È solo un ufficio (?)


Che cosa pensate quando sentite la parola “ufficio?”. La maggior parte di voi dirà che un ufficio è un luogo di lavoro: quattro pareti, una scrivania (con su magari la foto del compagno, del consorte o della prole incorniciata) e una brutta sedia con le ruote. Forse alcuni di voi rabbrividiranno. Un mio ex fidanzato nutriva un odio viscerale nei confronti degli uffici – sia quelli aziendali che quelli universitari. Quando una volta gli dissi che mi sarebbe forse piaciuto lavorare in una casa editrice mi rispose con sprezzo: “Non vorrai stare nove ore al giorno chiusa in un ufficio? Diventerai stupida!”. Così nel mio immaginario gli uffici erano dei posti grigi in cui le persone venivano derubate della loro fantasia, della loro leggerezza e trasformate in ombre grigie, in automi.

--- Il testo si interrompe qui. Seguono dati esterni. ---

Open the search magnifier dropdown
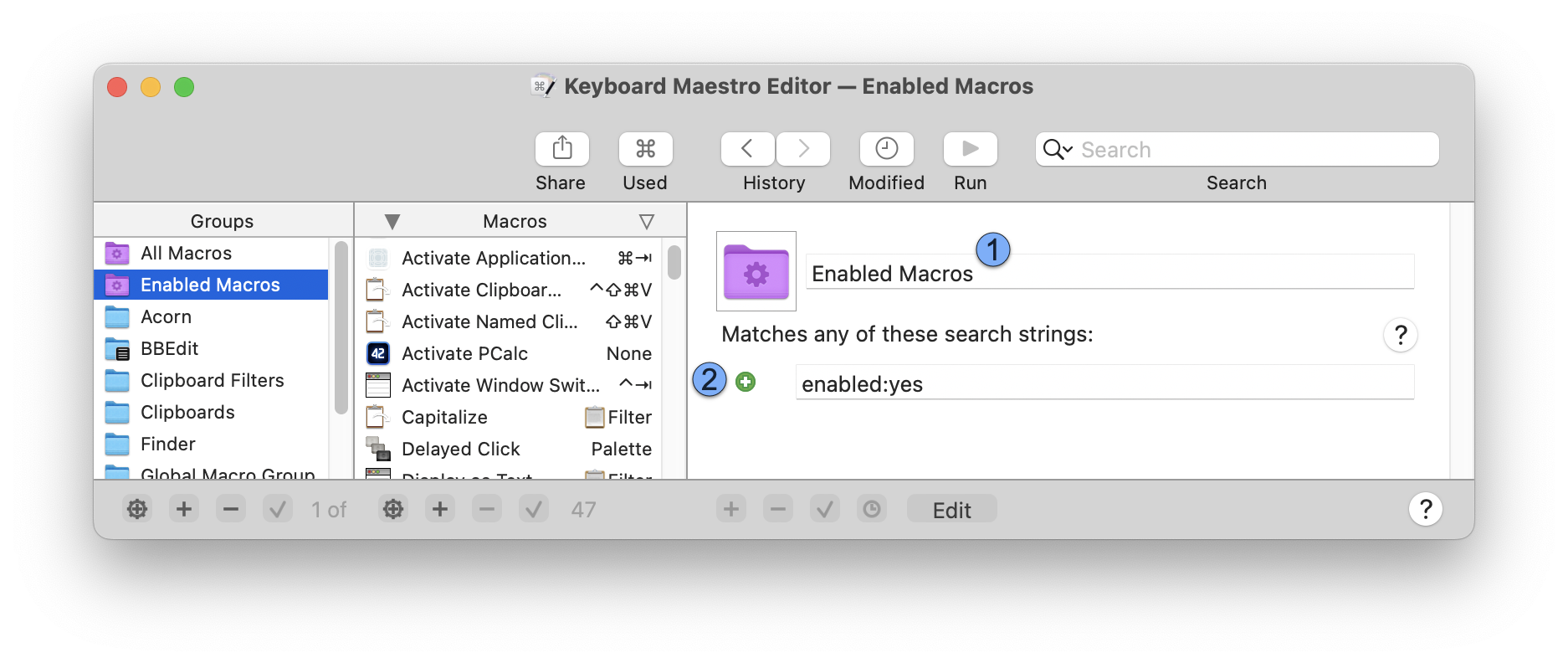The image size is (1568, 663). pyautogui.click(x=1058, y=150)
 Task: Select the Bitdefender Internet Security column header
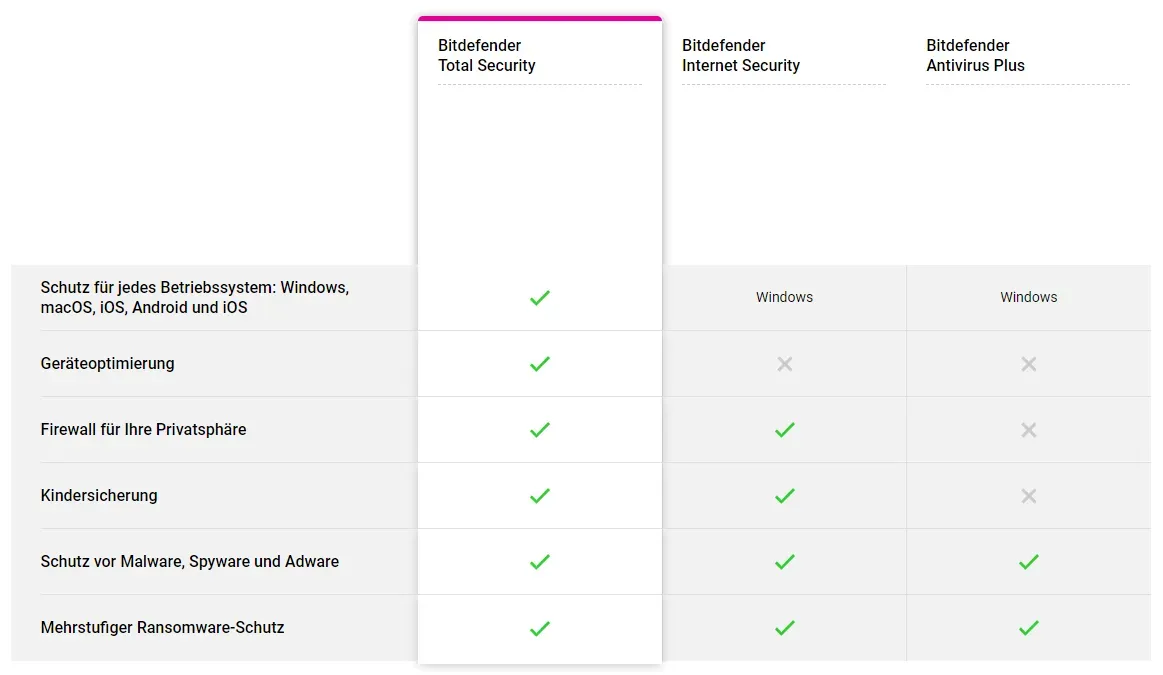tap(741, 56)
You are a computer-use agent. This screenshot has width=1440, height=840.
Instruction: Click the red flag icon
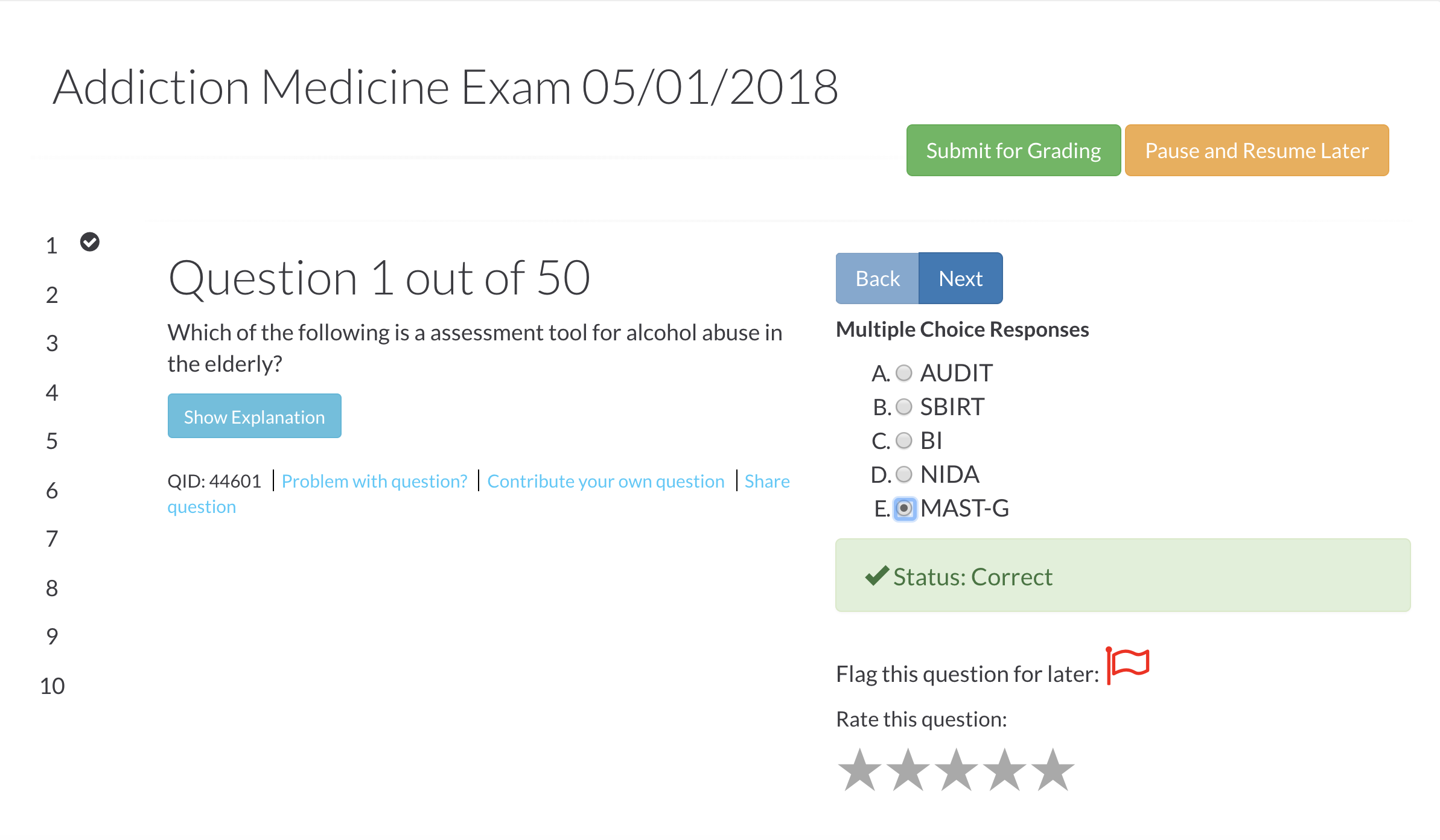1127,666
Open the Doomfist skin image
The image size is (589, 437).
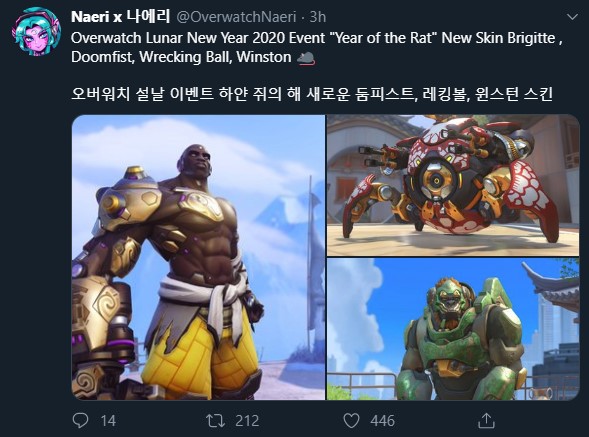[198, 257]
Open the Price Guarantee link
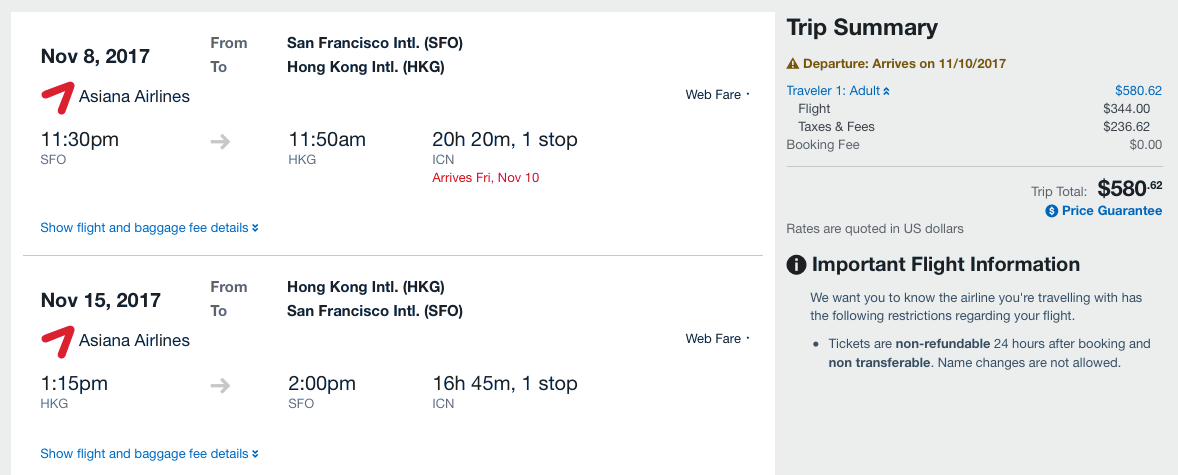 (x=1111, y=211)
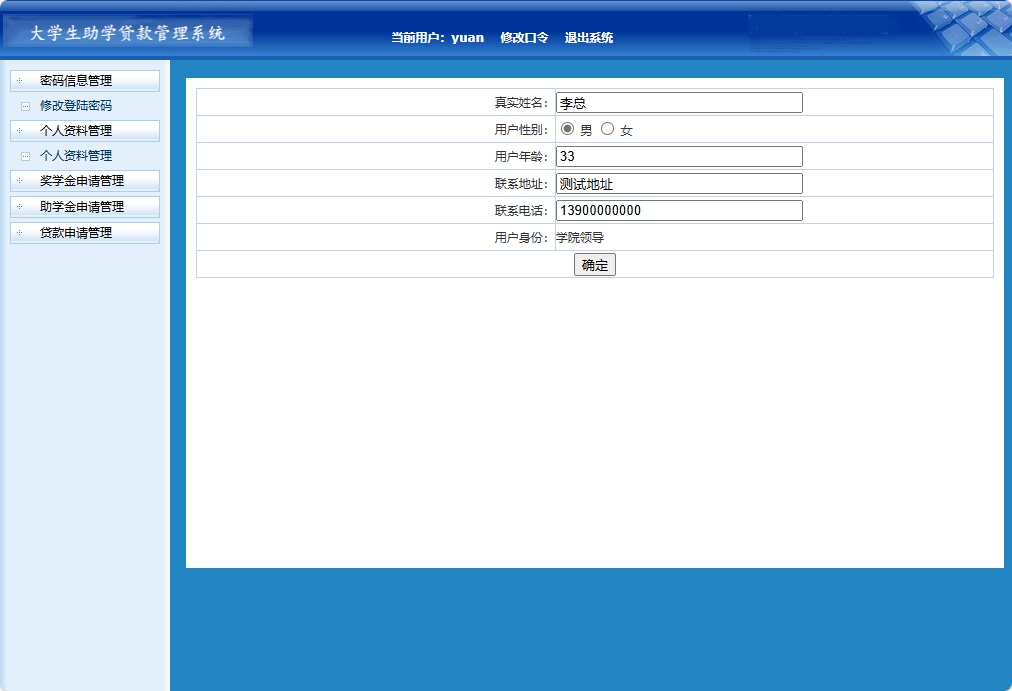Click the 联系电话 field showing 13900000000
Image resolution: width=1012 pixels, height=691 pixels.
pos(679,210)
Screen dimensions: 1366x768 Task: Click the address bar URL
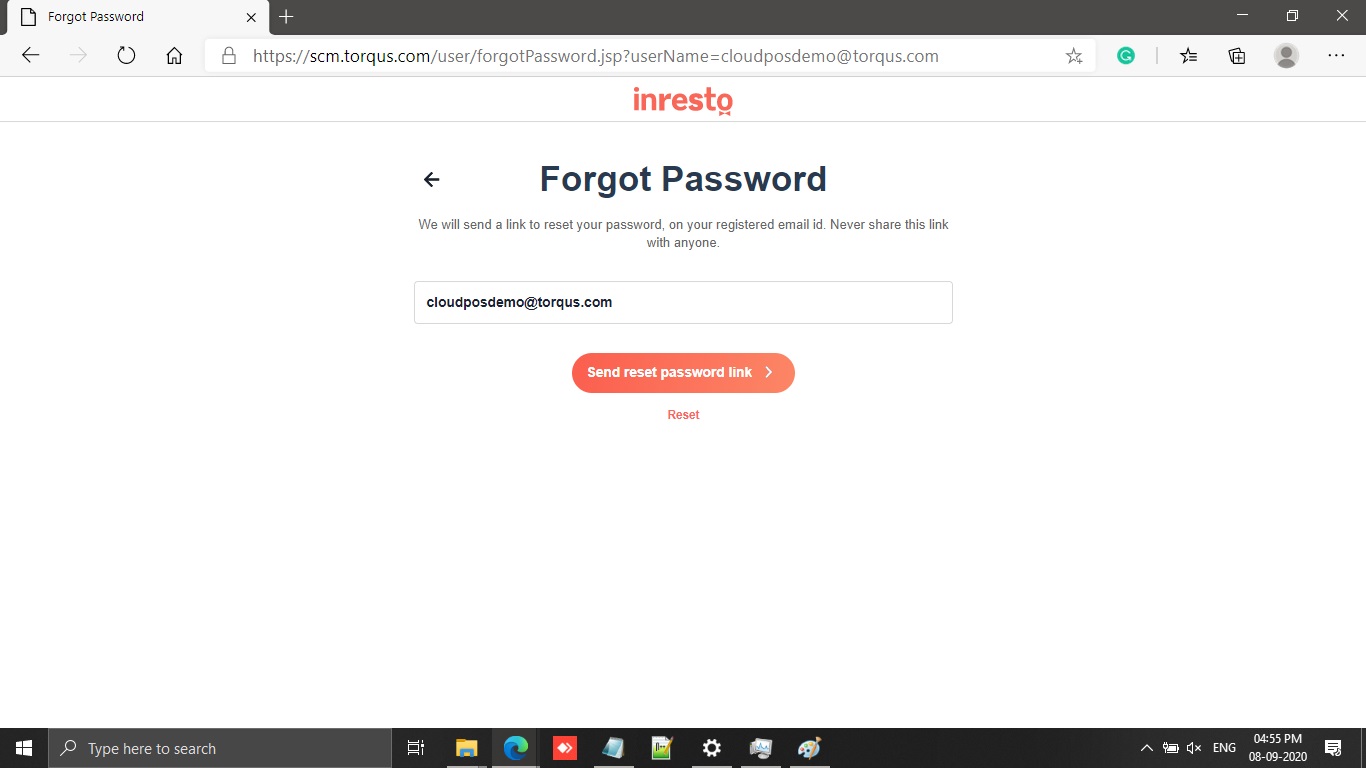pos(596,56)
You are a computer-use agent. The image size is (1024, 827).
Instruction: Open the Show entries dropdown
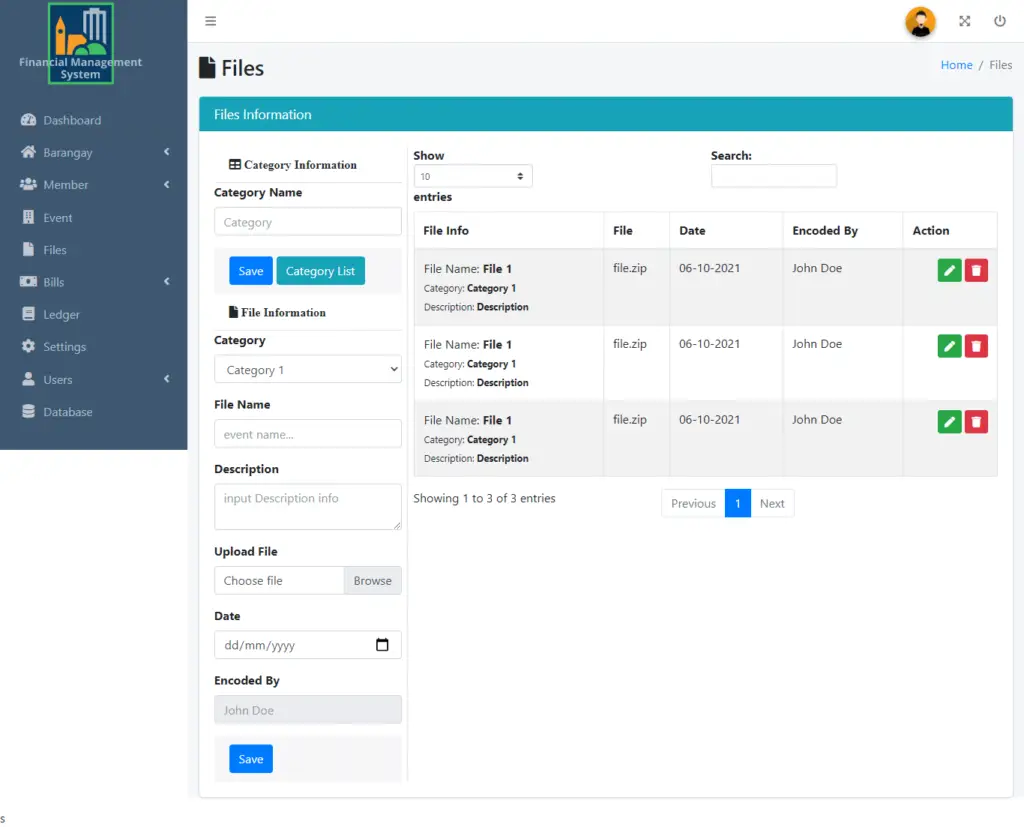click(x=472, y=175)
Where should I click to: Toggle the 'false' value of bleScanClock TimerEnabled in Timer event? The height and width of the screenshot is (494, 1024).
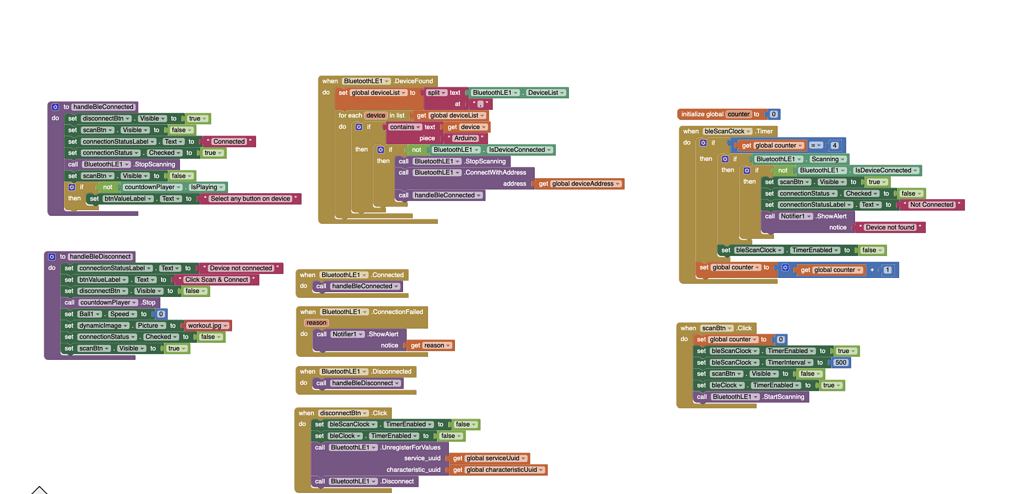point(870,250)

Quando, due anni fa, mi trasferii in Svizzera il mio prof. mi comunicò che avrei avuto un ufficio, da dividere con un’altra dottoranda, un post-doc e un professore. Mi vennero in mente le parole di quel mio ex ed ebbi un po’ paura. Secondo lui il lavoro che nasce sulla scrivania di un ufficio non è come quello che nasce tra le mura di casa o su un prato e io non volevo “mettere al mondo” una tesi di dottorato grigia e scialba.
La prima volta mi presentai in ufficio diffidente. C’era solo il post-doc alla sua scrivania, la tapparella era chiusa a metà, la luce accesa e c’era un leggero odore di polvere. La prima cosa che chiesi fu: “Ma devo per forza lavorare qui o posso andare anche in biblioteca?”. La risposta: “Puoi lavorare dove vuoi”. Incoraggiata da quelle parole (avevo quindi una via di fuga in caso di emergenza) presi posto in quella che da quel momento in poi sarebbe diventata la mia scrivania.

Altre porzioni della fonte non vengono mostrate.